Understanding Machine Learning Fraud Prevention
Machine learning is a type of artificial intelligence that enables computers to learn without being explicitly programmed. Using statistical techniques, machine learning algorithms analyze millions of combinations of inputs to uncover unique and subtle patterns in data. In the case of device intelligence, those inputs are data pertaining to the online transaction, including the device used in the transaction, as shown in Figure 6-1.
Every online transaction has hundreds of attributes associated with it, including multiple location-related attributes, device characteristics—including anomalies—and behavioral risks, like transaction velocities. While a fraud analyst may be able to look for patterns in one or two attributes (like an IP address and device type), machine learning can analyze millions of combinations of these attributes to determine the specific patterns that can predict risk.

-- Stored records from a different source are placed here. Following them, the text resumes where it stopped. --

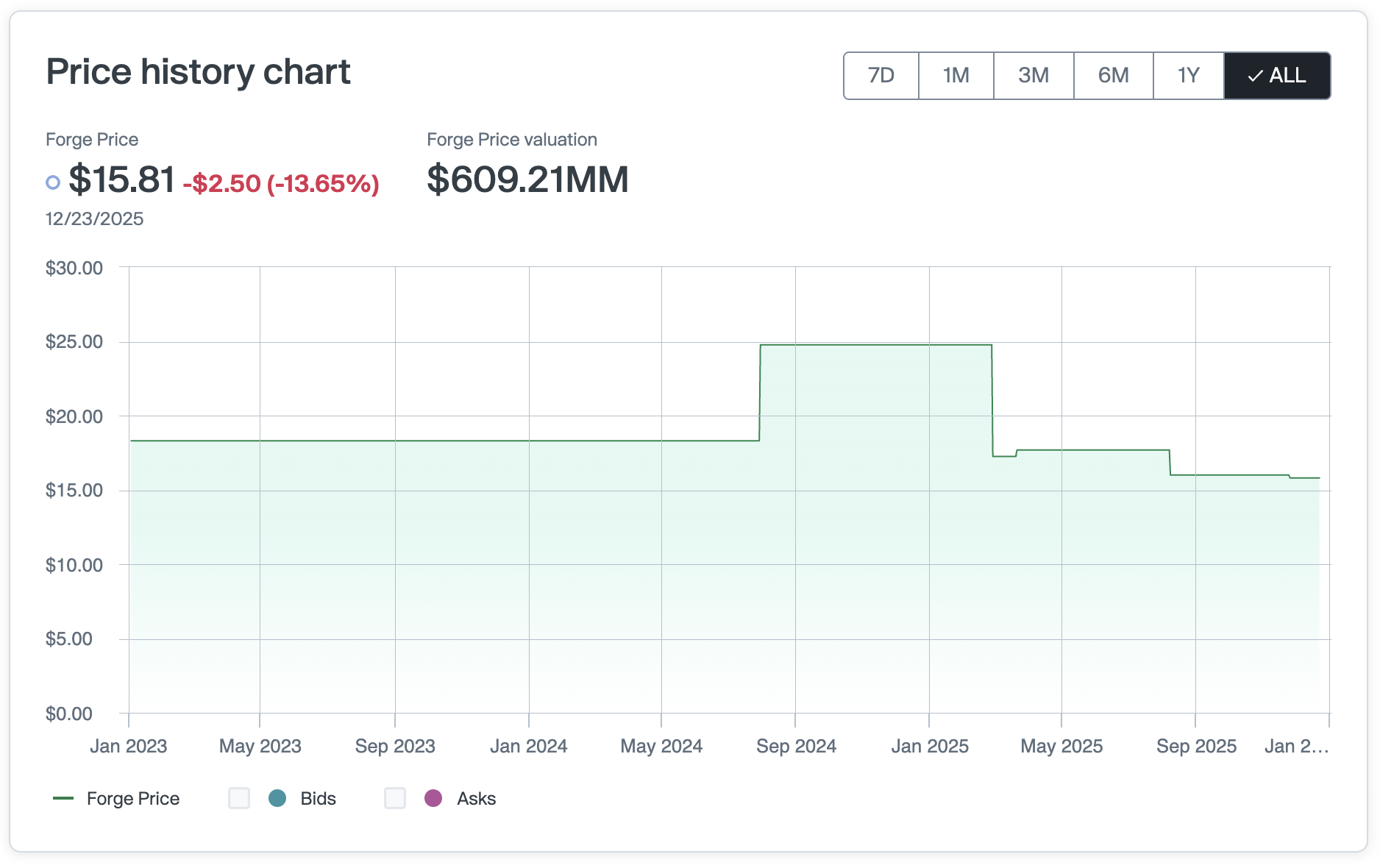Choose the 3M time range
Viewport: 1380px width, 868px height.
[x=1034, y=76]
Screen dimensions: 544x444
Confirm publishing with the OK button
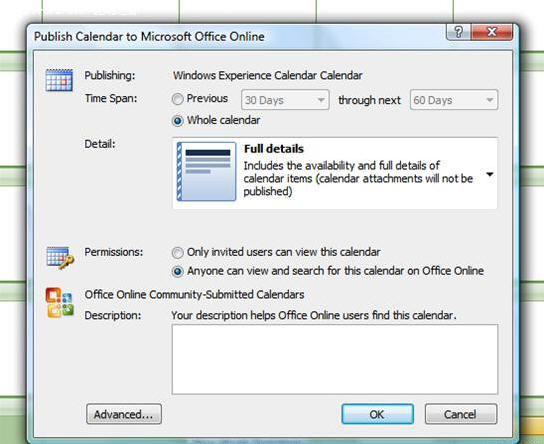377,414
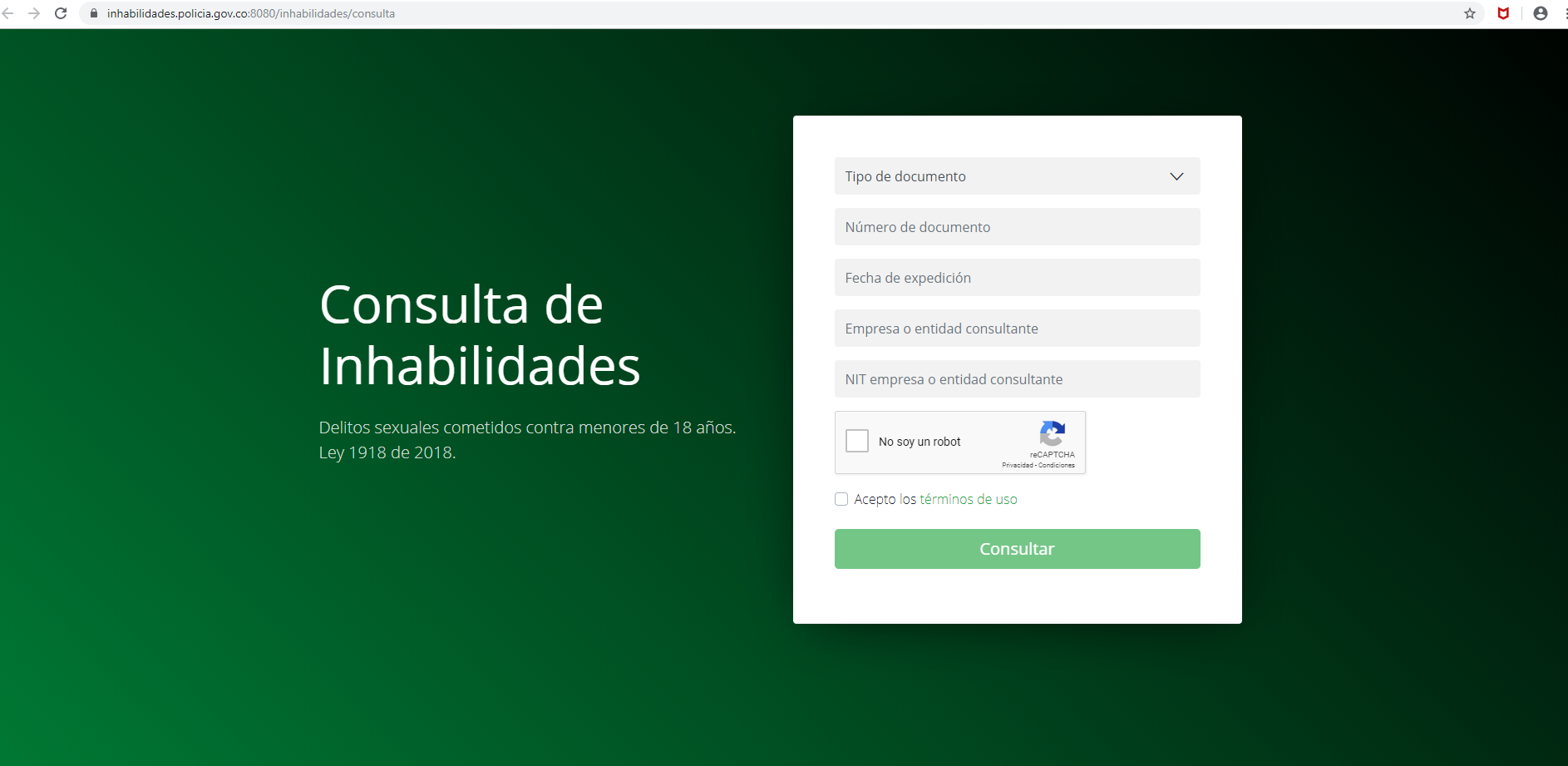Screen dimensions: 1568x766
Task: Click the 'Número de documento' input field
Action: (x=1017, y=226)
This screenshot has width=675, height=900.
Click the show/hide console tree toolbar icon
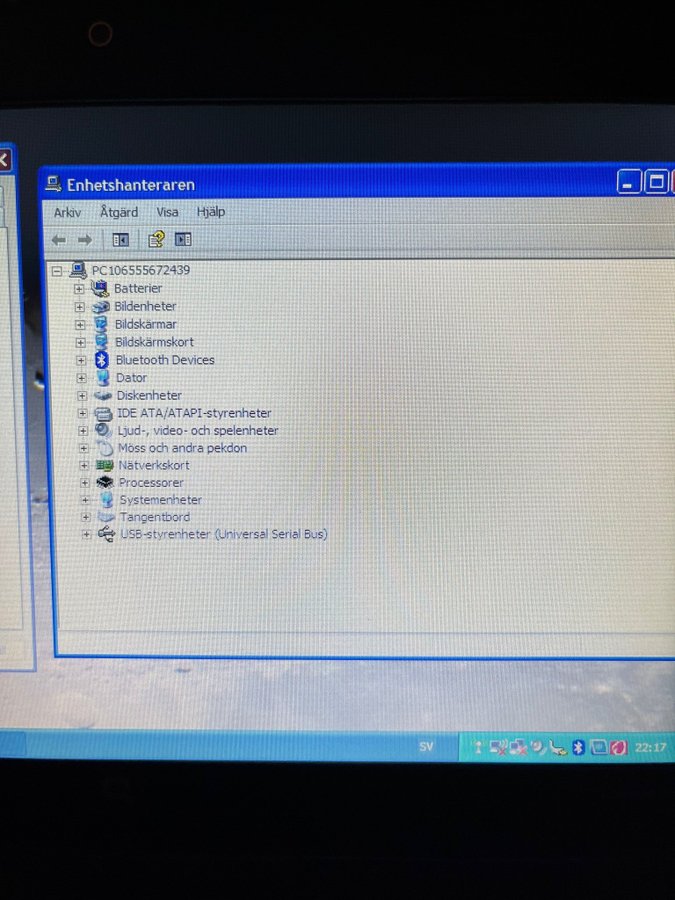coord(121,240)
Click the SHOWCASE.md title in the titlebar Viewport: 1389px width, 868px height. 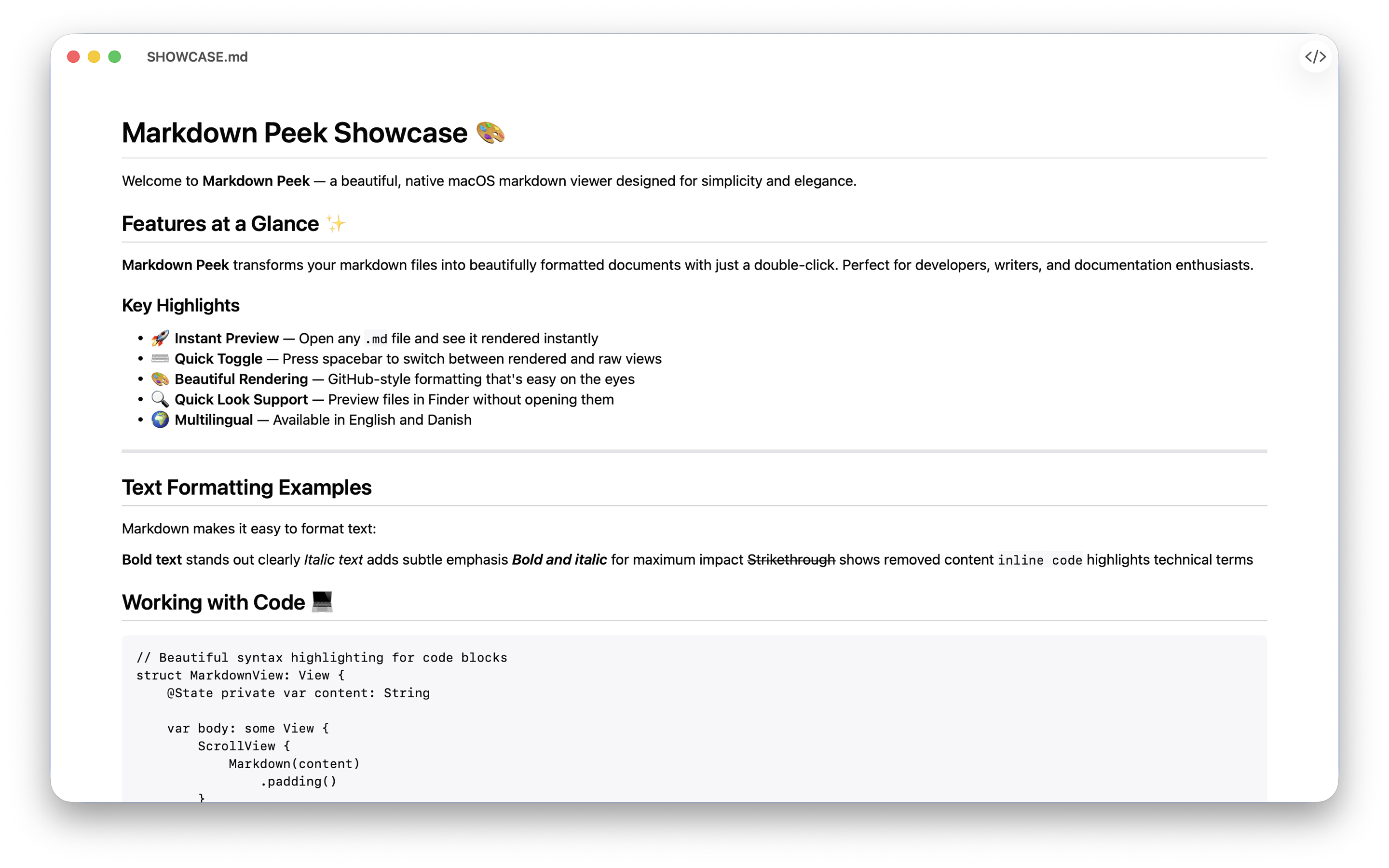197,56
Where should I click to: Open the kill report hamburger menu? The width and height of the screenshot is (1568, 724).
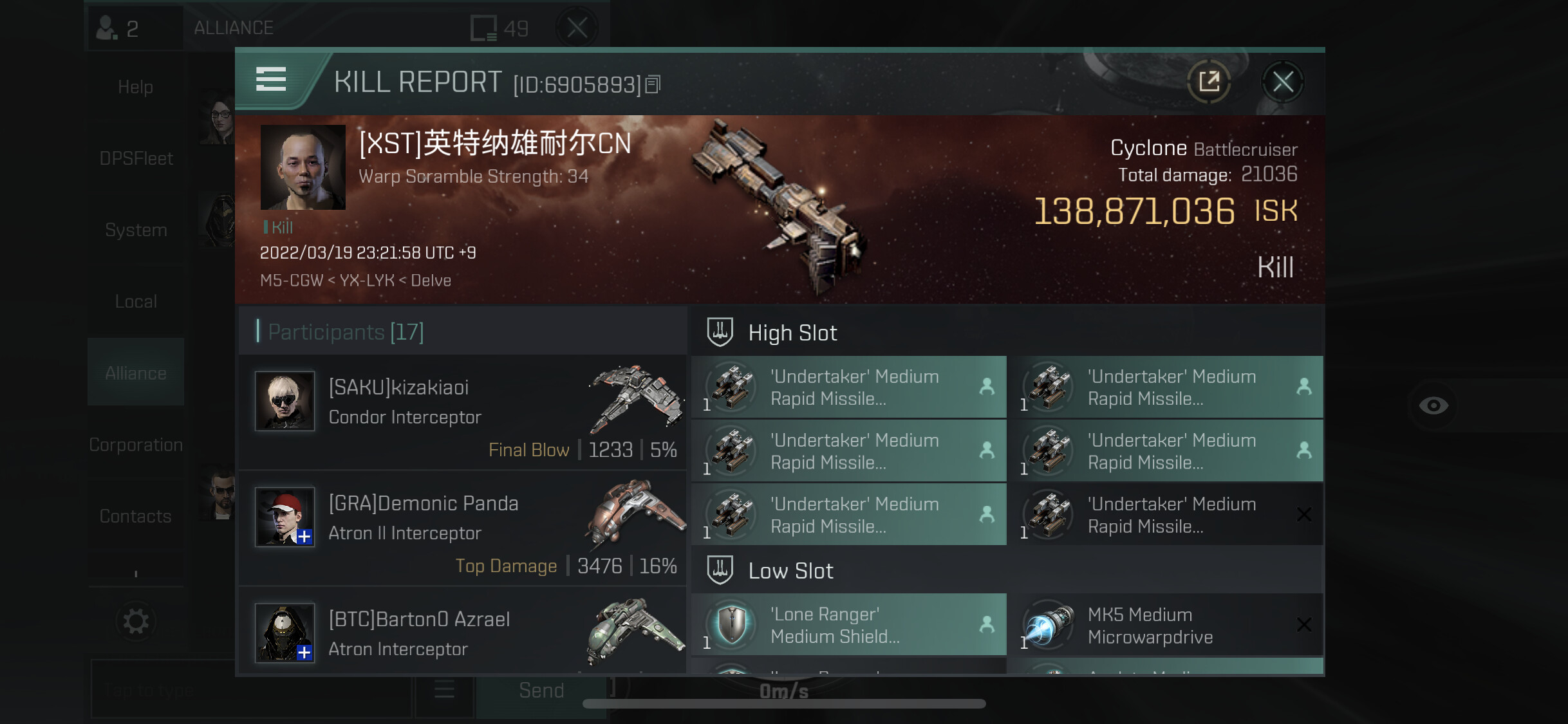[x=270, y=79]
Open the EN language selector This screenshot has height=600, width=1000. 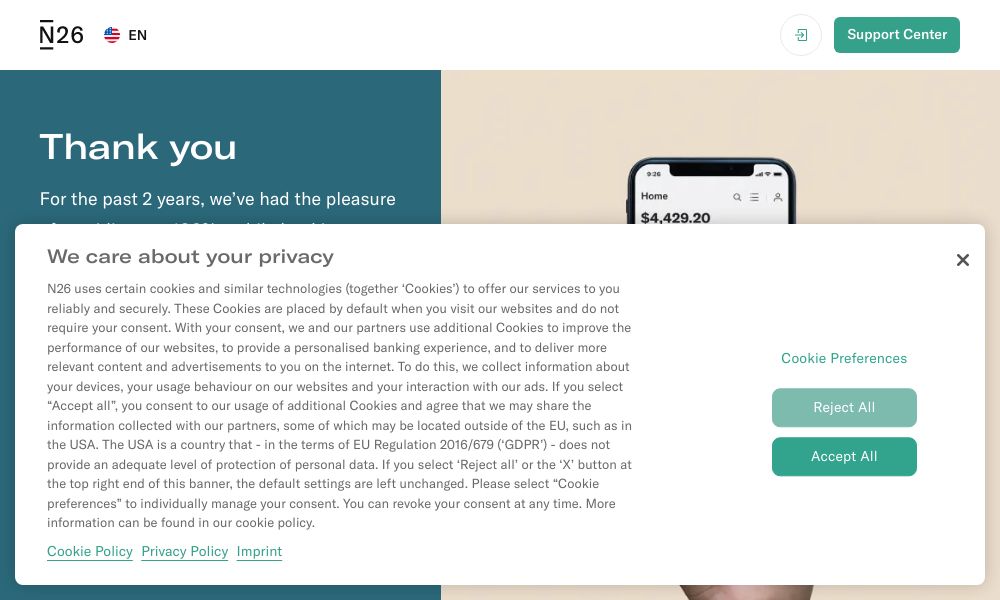tap(126, 35)
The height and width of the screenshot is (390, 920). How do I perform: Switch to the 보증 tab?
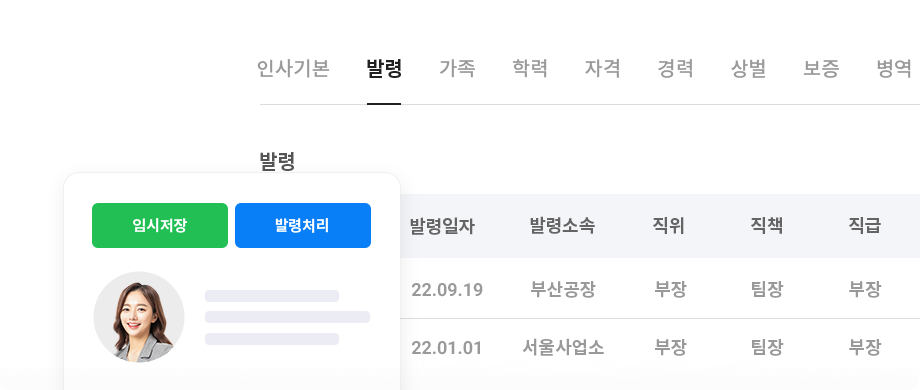point(821,69)
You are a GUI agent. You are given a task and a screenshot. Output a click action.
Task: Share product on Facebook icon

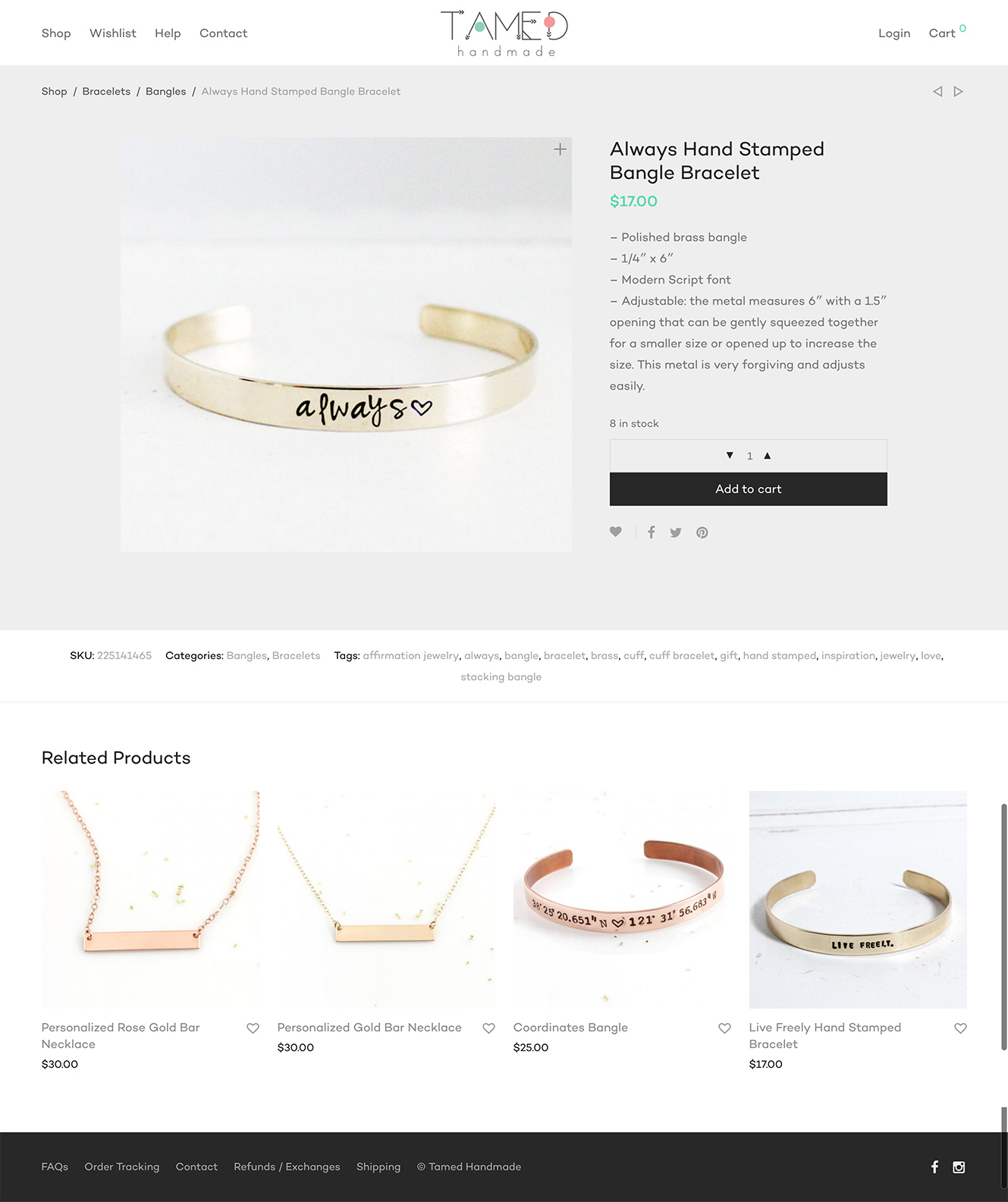click(x=652, y=532)
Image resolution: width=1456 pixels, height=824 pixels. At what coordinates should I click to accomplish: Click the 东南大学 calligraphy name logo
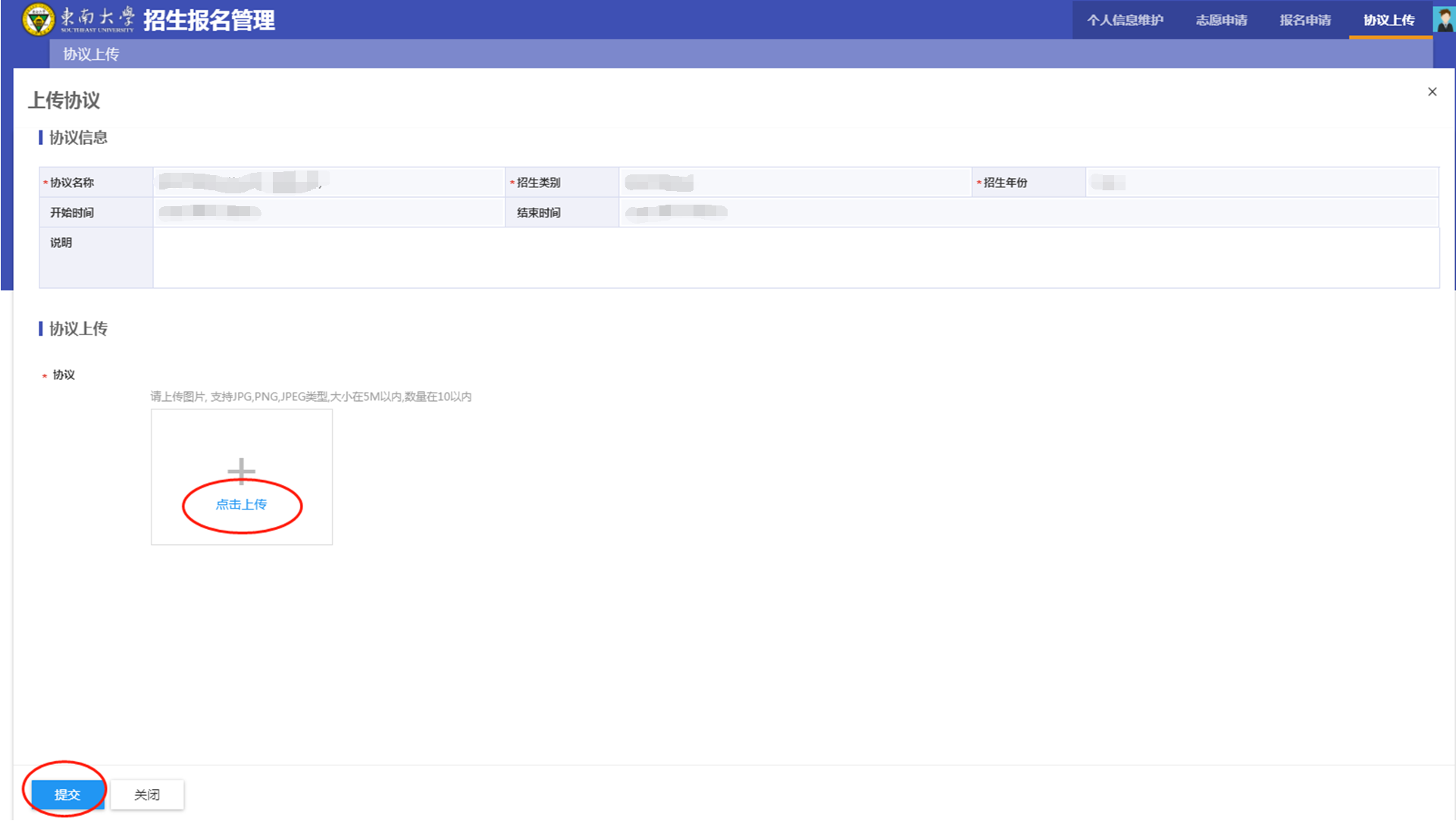[97, 18]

For example, the pattern may be a mobile device with a specific version of Android OS, with a specific version of the browser, with a specific set of fonts and apps installed, with a transaction velocity of 30 per hour, originating from Los Angeles.
Machine learning technology constantly learns. Therefore, the patterns that are useful in predicting risk today may be different from the patterns used next week. In this way, your fraud prevention ability is constantly improving itself without any human intervention.
Two key components are needed to build a machine learning model. The first is a huge dataset, which is required because of the statistical nature of machine learning. We’re talking billions of data points. The second requirement is a way to train the model. Models need to understand what’s considered good and what’s considered bad. With device intelligence, we have a perfect means for this training: device reputation. By analyzing the attributes of devices and transactions that have been flagged as fraudulent (reputation), machine learning can be trained and then predict when new transactions will be fraudulent.
Not all machine learning models are the same. The best model for machine learning fraud prevention has the following characteristics:
- It uses a systematic means for training, such as device reputation.
- It looks at global datasets, rather than that of an individual business.
- It’s ready for use on Day 1.
Be cautious of machine learning models that require months of training before they are able to produce useful results.
Why You Need Machine Learning Fraud Prevention
We’re not exaggerating when we say that machine learning can transform your fraud prevention program. It can optimize your processes and improve your effectiveness, all while reducing your costs.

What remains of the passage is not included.